Start of Block

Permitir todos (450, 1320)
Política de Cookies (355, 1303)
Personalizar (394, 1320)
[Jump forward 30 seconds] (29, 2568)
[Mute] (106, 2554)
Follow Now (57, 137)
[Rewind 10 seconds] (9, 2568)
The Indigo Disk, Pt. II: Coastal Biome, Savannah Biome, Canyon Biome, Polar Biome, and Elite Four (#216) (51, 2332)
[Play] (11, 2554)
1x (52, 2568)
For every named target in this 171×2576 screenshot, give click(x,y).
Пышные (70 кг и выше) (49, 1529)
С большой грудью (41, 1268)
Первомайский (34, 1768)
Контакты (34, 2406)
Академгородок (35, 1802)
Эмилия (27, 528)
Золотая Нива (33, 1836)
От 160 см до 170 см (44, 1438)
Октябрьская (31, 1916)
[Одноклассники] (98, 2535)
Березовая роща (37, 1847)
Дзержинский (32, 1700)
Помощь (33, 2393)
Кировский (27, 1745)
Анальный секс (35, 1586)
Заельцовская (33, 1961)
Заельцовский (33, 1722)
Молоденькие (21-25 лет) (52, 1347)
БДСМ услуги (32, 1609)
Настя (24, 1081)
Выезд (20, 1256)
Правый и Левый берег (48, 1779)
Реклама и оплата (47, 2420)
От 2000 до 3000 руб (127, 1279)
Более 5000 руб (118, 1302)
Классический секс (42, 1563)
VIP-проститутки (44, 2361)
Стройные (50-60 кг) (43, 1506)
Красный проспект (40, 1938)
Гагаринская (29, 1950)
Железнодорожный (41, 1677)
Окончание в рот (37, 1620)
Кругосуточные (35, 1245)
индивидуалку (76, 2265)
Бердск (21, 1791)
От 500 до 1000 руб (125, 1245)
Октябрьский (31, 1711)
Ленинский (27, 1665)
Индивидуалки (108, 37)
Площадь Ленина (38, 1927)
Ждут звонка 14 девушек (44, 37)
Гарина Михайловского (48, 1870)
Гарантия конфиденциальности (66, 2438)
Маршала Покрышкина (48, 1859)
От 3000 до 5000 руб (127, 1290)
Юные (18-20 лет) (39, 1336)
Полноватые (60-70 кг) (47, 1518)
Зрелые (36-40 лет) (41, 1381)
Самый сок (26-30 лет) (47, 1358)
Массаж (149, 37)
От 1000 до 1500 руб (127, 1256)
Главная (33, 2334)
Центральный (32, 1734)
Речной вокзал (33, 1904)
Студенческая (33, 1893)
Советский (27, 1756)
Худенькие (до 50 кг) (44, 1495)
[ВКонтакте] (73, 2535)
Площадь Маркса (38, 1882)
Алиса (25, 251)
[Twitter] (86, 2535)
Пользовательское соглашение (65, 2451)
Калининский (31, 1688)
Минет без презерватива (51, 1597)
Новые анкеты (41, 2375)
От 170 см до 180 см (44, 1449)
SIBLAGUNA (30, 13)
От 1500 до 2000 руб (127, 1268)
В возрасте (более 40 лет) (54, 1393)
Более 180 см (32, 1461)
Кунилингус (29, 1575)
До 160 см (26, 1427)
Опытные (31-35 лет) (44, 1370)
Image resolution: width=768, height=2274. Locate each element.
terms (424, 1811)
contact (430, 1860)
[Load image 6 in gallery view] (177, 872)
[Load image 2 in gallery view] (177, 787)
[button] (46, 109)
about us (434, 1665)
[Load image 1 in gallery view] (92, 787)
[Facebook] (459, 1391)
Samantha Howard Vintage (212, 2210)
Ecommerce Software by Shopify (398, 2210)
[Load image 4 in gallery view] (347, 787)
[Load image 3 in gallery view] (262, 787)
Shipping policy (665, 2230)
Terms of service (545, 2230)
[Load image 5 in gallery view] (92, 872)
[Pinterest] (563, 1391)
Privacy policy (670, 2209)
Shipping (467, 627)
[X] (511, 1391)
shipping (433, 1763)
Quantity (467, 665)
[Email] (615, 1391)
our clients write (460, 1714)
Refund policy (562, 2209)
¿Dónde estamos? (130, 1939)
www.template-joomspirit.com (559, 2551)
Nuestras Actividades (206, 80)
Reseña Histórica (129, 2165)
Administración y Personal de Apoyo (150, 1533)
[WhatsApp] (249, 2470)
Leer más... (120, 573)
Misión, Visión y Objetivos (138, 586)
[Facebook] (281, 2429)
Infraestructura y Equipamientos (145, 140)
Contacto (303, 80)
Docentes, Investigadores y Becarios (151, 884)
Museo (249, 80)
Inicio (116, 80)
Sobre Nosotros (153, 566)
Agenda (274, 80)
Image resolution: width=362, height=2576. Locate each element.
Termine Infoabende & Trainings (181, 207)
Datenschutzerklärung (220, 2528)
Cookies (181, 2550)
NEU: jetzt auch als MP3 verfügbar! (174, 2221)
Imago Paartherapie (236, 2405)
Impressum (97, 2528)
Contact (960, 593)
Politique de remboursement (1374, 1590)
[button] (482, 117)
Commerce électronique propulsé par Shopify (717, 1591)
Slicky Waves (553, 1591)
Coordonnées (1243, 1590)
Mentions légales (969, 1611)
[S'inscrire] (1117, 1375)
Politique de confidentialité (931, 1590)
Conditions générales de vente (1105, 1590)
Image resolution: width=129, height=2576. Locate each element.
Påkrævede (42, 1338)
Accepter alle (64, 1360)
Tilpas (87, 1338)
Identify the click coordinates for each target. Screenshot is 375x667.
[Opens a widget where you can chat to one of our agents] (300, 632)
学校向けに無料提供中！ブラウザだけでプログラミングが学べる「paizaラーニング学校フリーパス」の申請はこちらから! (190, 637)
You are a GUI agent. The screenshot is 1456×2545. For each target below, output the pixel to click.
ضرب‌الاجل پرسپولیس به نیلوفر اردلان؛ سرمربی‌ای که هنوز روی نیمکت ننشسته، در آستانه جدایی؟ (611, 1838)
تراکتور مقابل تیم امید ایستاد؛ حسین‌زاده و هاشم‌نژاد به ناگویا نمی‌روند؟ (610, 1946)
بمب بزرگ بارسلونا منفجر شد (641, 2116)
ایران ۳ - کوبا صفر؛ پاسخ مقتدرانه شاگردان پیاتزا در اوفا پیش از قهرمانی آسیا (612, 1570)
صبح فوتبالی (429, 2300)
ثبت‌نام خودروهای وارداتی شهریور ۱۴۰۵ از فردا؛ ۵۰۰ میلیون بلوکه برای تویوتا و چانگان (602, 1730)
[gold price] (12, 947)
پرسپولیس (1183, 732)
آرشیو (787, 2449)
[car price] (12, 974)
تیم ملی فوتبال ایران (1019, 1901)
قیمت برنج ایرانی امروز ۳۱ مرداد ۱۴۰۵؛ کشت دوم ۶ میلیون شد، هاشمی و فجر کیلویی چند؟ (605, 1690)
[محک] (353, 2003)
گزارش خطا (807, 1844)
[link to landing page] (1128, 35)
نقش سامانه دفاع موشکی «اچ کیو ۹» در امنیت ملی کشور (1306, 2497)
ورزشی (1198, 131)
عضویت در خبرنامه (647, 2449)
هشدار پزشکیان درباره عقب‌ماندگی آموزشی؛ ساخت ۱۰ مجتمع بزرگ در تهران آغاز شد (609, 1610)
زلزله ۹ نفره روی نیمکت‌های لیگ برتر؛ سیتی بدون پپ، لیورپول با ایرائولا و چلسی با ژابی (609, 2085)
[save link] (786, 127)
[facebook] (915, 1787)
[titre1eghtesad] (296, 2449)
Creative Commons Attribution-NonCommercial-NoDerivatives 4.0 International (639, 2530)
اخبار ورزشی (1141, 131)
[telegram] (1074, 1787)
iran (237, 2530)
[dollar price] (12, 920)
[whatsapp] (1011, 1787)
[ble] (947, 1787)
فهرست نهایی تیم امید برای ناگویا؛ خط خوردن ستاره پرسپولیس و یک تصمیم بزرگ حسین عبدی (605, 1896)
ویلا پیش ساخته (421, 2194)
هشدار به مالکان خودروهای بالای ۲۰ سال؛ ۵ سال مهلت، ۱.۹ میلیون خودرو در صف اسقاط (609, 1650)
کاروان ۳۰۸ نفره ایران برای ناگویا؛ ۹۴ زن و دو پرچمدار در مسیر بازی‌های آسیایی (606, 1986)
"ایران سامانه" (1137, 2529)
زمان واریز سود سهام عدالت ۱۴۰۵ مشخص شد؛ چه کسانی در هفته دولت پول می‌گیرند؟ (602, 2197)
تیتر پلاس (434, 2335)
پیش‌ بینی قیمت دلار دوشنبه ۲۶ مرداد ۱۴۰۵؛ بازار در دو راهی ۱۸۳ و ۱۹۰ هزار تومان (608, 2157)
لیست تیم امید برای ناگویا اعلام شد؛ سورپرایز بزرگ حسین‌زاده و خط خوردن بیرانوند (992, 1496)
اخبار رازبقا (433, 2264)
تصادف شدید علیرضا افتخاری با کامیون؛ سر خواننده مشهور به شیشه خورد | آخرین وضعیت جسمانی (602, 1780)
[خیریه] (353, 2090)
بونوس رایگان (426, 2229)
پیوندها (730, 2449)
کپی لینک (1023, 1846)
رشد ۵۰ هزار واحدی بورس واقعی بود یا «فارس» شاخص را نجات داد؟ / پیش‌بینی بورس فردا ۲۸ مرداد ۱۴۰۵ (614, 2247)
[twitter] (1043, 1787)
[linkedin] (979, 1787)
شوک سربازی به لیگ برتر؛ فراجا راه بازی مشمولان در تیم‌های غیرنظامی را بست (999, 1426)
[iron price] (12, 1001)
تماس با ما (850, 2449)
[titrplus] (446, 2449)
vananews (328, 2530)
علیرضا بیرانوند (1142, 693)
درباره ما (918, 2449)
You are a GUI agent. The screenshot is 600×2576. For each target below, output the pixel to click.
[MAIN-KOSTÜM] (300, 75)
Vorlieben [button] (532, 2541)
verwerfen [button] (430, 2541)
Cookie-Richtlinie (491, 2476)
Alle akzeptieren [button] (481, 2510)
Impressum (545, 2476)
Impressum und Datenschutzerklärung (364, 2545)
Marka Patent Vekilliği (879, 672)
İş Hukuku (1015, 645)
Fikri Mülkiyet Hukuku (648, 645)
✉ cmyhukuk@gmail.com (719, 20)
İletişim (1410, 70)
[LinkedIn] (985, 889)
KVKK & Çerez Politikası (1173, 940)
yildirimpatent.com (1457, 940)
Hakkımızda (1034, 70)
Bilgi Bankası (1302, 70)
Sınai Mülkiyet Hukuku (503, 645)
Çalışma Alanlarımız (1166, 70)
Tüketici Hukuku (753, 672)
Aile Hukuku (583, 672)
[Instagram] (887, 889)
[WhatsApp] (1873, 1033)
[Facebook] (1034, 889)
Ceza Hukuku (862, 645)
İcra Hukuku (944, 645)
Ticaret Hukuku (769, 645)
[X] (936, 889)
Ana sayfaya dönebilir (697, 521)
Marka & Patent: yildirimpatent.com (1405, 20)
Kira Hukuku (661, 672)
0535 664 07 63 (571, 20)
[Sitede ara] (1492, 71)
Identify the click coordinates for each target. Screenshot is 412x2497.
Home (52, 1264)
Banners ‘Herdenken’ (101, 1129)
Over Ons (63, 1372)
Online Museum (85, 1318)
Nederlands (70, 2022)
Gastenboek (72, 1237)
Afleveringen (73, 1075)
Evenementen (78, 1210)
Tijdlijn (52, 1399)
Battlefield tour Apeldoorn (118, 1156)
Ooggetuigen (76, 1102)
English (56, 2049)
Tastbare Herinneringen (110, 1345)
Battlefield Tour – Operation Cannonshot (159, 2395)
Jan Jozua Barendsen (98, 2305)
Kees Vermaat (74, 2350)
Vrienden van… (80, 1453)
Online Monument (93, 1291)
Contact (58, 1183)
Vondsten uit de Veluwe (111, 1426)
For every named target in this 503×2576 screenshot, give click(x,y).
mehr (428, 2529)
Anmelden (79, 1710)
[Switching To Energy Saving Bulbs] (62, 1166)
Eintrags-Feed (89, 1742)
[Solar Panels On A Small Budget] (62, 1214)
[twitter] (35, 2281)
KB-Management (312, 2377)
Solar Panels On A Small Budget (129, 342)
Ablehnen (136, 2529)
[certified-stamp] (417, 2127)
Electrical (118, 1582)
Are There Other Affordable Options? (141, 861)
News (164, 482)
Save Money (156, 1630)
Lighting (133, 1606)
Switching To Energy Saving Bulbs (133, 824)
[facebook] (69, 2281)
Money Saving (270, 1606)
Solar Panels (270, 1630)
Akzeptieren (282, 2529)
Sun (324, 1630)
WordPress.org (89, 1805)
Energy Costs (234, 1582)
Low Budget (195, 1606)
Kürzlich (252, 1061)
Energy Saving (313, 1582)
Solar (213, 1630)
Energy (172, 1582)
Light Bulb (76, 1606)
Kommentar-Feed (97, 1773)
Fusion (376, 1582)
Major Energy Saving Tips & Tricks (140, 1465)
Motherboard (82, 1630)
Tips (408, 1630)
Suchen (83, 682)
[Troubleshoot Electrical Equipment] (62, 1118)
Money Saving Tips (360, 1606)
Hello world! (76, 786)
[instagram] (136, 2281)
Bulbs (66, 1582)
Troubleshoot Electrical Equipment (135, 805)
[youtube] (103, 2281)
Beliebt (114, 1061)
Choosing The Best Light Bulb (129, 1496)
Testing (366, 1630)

End of Block

» WORK TO COMPLETE: Can you write out the lines above, from the first one through the one containing "Выезд (20, 1256)", exactly as they appear and nothing more?

» RESULT OF THIS TASK:
Permitir todos (450, 1320)
Política de Cookies (355, 1303)
Personalizar (394, 1320)
[Jump forward 30 seconds] (29, 2568)
[Mute] (106, 2554)
Follow Now (57, 137)
[Rewind 10 seconds] (9, 2568)
The Indigo Disk, Pt. II: Coastal Biome, Savannah Biome, Canyon Biome, Polar Biome, and Elite Four (#216) (51, 2332)
[Play] (11, 2554)
1x (52, 2568)
For every named target in this 171×2576 screenshot, give click(x,y).
Пышные (70 кг и выше) (49, 1529)
С большой грудью (41, 1268)
Первомайский (34, 1768)
Контакты (34, 2406)
Академгородок (35, 1802)
Эмилия (27, 528)
Золотая Нива (33, 1836)
От 160 см до 170 см (44, 1438)
Октябрьская (31, 1916)
[Одноклассники] (98, 2535)
Березовая роща (37, 1847)
Дзержинский (32, 1700)
Помощь (33, 2393)
Кировский (27, 1745)
Анальный секс (35, 1586)
Заельцовская (33, 1961)
Заельцовский (33, 1722)
Молоденькие (21-25 лет) (52, 1347)
БДСМ услуги (32, 1609)
Настя (24, 1081)
Выезд (20, 1256)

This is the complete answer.